___ Textauszug ___

Diese Vorurteile gab es gegen uns Fußballfans schon lange genug und zur Zeit wird gern diese Gruppe herangezogen, wenn es gilt, negative Beispiele zu suchen und scheinbar zu finden. Und schon zu früheren Zeiten war diese Annahme falsch, die Ultras stellen genauso wenig eine absolut geschlossene Gemeinschaft dar, wie viele andere Fangruppierungen vor ihr.
Kreative Ultras!?

___

> Zu erledigen
1. Gib aus dem Text über Fußballfans den Abschnitt wortgetreu aus, der mit den Worten „Diese Vorurteile gab“ anfängt und mit „Kreative Ultras!?“ aufhört.
2. Welche Gruppe bildet laut dem Text über Fußballfans ebenso wenig eine absolut geschlossene Gemeinschaft wie viele andere Fangruppierungen vor ihr?
3. Führe den Text über Fußballfans und Ultras nach seiner letzten Zeile weiter.

___ Erfasste Daten ___

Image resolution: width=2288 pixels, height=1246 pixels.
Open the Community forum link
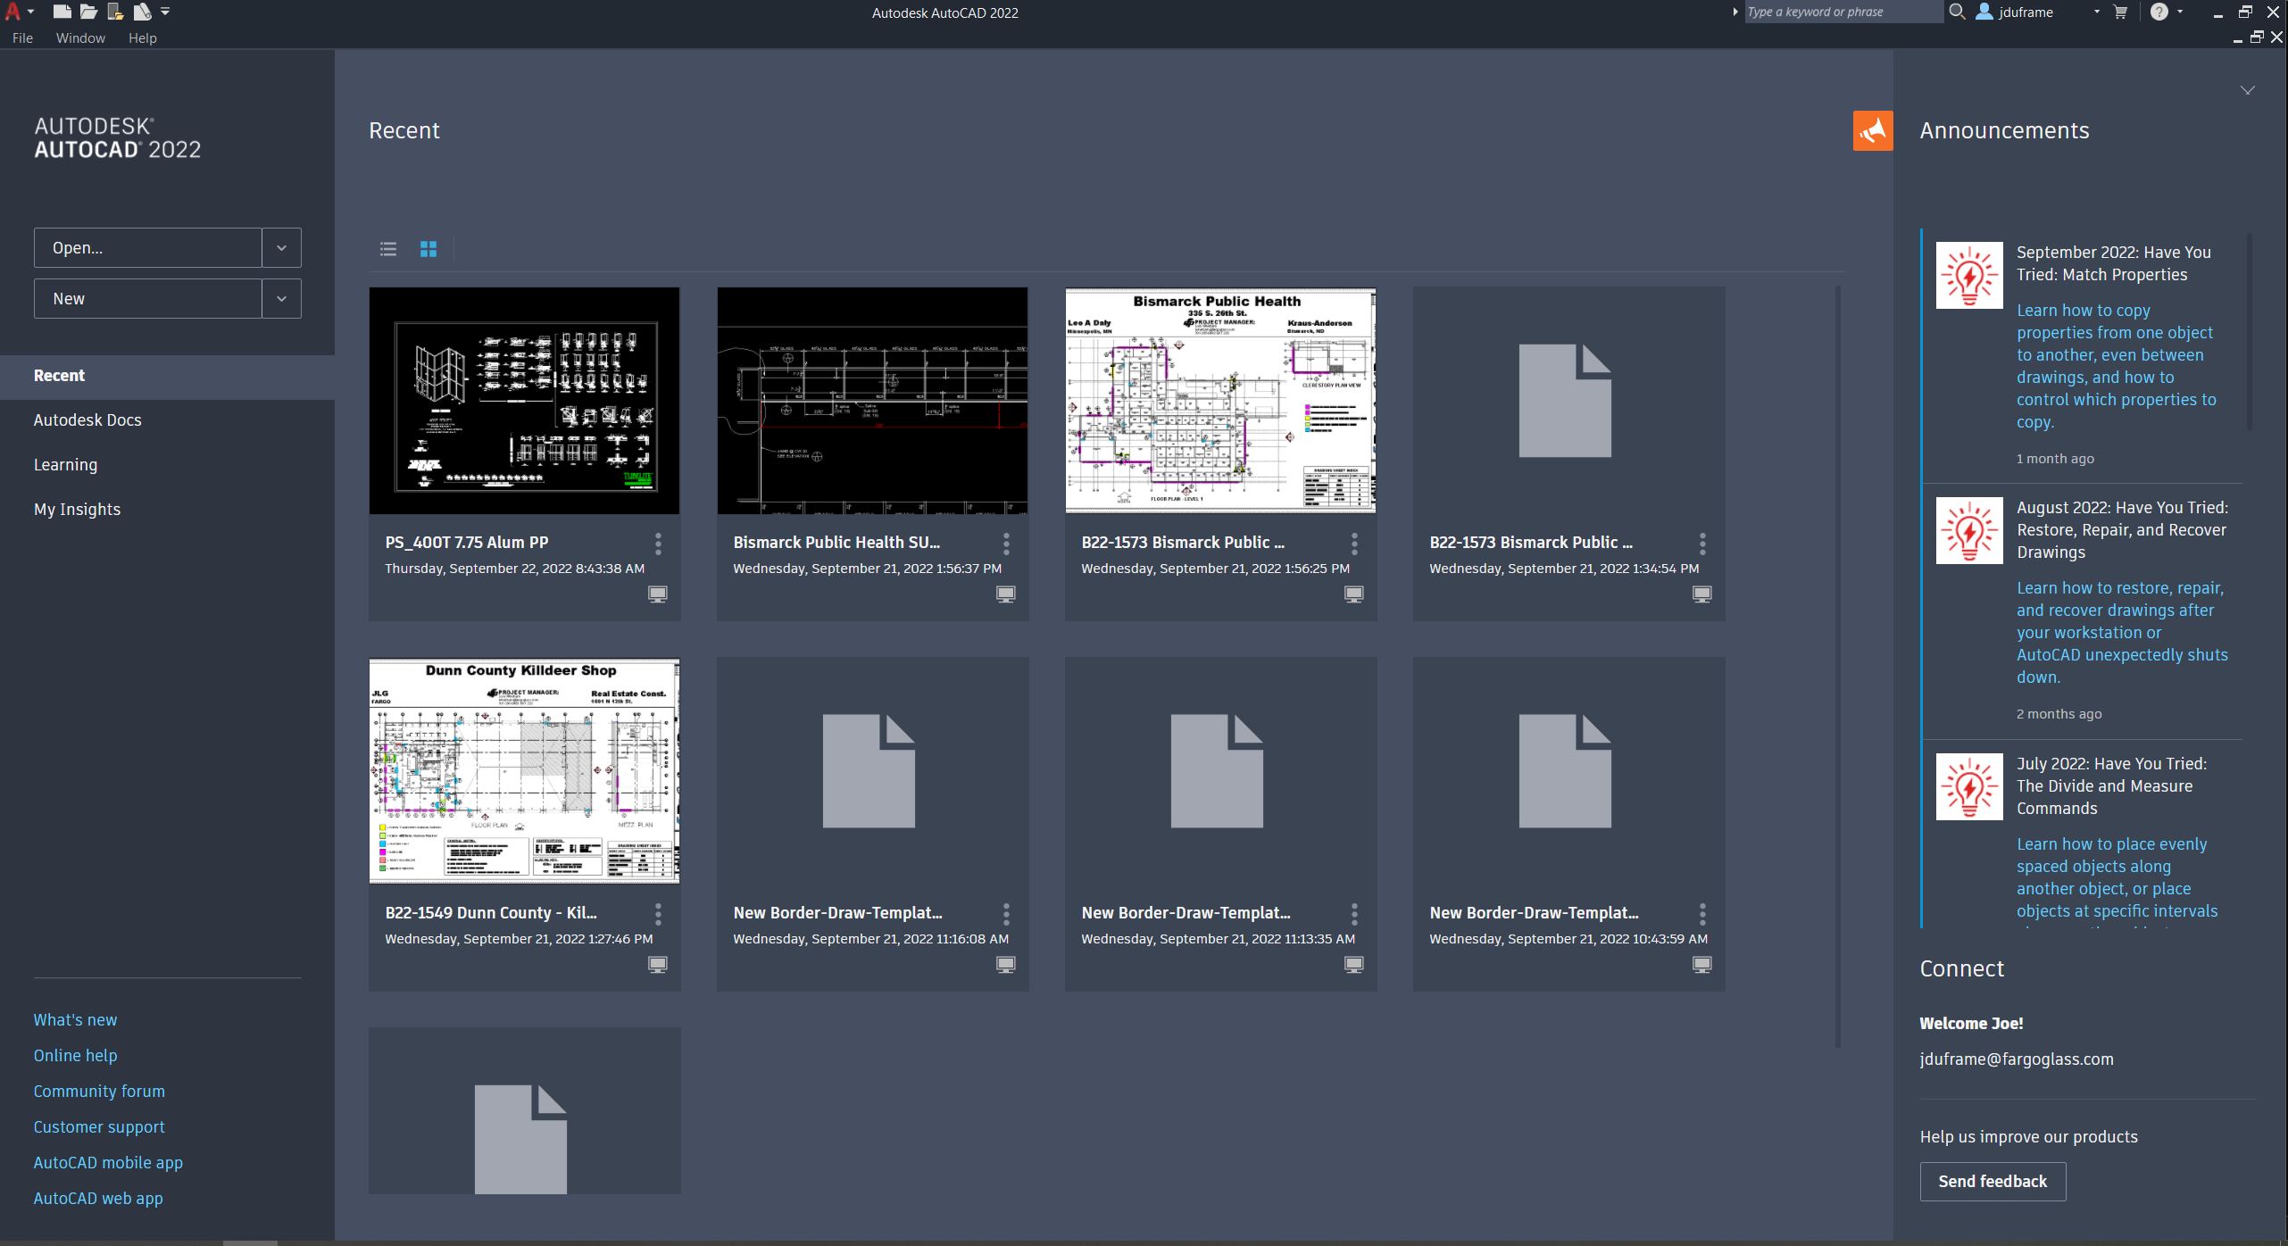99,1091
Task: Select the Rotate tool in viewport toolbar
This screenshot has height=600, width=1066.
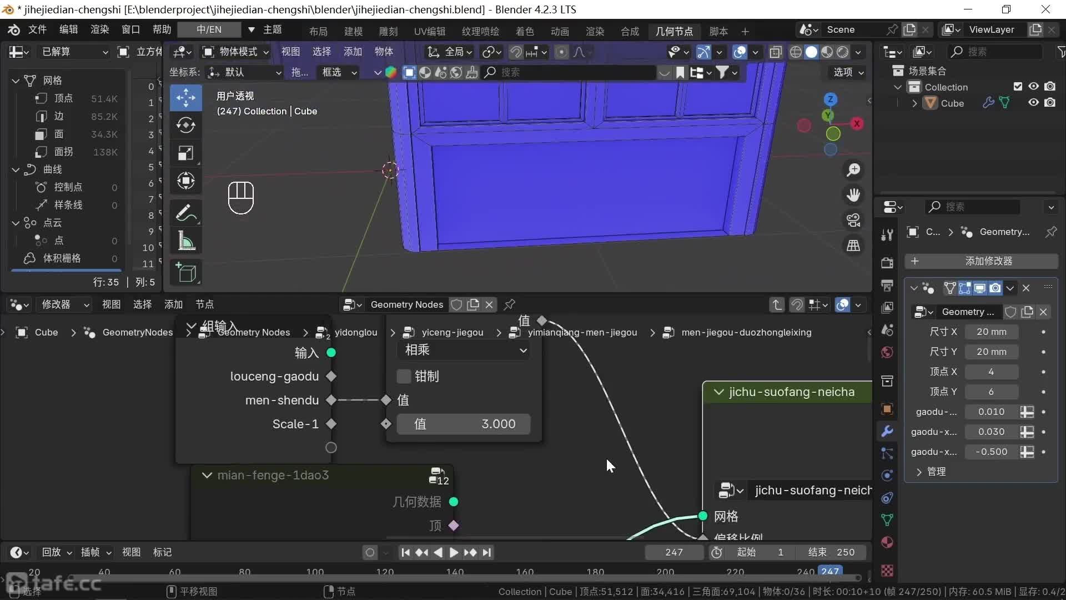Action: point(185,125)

___
___ Erfasste Daten ___

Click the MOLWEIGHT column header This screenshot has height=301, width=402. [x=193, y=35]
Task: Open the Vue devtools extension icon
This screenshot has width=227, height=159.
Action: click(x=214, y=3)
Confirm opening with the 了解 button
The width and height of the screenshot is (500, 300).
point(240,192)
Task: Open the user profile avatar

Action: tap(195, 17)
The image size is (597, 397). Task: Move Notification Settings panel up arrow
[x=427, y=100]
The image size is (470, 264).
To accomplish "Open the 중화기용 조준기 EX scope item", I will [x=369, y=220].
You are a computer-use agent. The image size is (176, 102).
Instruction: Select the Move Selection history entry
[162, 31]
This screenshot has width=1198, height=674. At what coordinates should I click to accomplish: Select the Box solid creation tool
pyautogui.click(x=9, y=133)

___
___ Erfasste Daten ___

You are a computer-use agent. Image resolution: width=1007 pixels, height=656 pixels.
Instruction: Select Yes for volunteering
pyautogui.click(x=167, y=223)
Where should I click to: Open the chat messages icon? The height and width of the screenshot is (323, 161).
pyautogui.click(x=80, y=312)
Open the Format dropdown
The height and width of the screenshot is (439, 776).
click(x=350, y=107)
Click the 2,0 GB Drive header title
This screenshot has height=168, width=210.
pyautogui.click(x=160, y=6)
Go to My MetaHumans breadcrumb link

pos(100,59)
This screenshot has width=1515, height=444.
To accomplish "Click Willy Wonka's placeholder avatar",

___

> Lösungen
1.
Diese Vorurteile gab es gegen uns Fußballfans schon lange genug und zur Zeit wird gern diese Gruppe herangezogen, wenn es gilt, negative Beispiele zu suchen und scheinbar zu finden. Und schon zu früheren Zeiten war diese Annahme falsch, die Ultras stellen genauso wenig eine absolut geschlossene Gemeinschaft dar, wie viele andere Fangruppierungen vor ihr.
Kreative Ultras!?

2. Die Ultras.

3.
Oft wird dann vergessen, daß es gerade sie sind, die ihr Team noch regelmäßig zu Auswärtsspielen begleiten und unterstützen. Viele andere Fußballfans unternehmen regelrechte Städtetouren und picken sich nur noch die scheinbaren Highlights heraus, um nach Freiburg, Berlin und zu den Bayern zu fahren. Die Ultras fahren jedoch auch nach Ismaning, Rostock, Wehen (Mainz), Cottbus oder zu den 60ern am Freitag abend. Dazu sorgen sie für Atmosphäre und singen mehr als nur das standardisierte "Shalalalalala". Viele alte Lieder (so wird beispielsweise seit längerem wieder das alte Vereinslied "Wir halten fest und treu zusammen...." gesungen) lebten durch sie im Stadion wieder auf, dazu kommen viele neue Gesänge und Aktionen, die in deutschen Stadien bisher undenkbar waren. Dazu noch das Bemühen um optische Bereicherung der Stadionatmosphäre durch zum Teil kostenintensive Choreographien.
Ohne Rauch gehts auch!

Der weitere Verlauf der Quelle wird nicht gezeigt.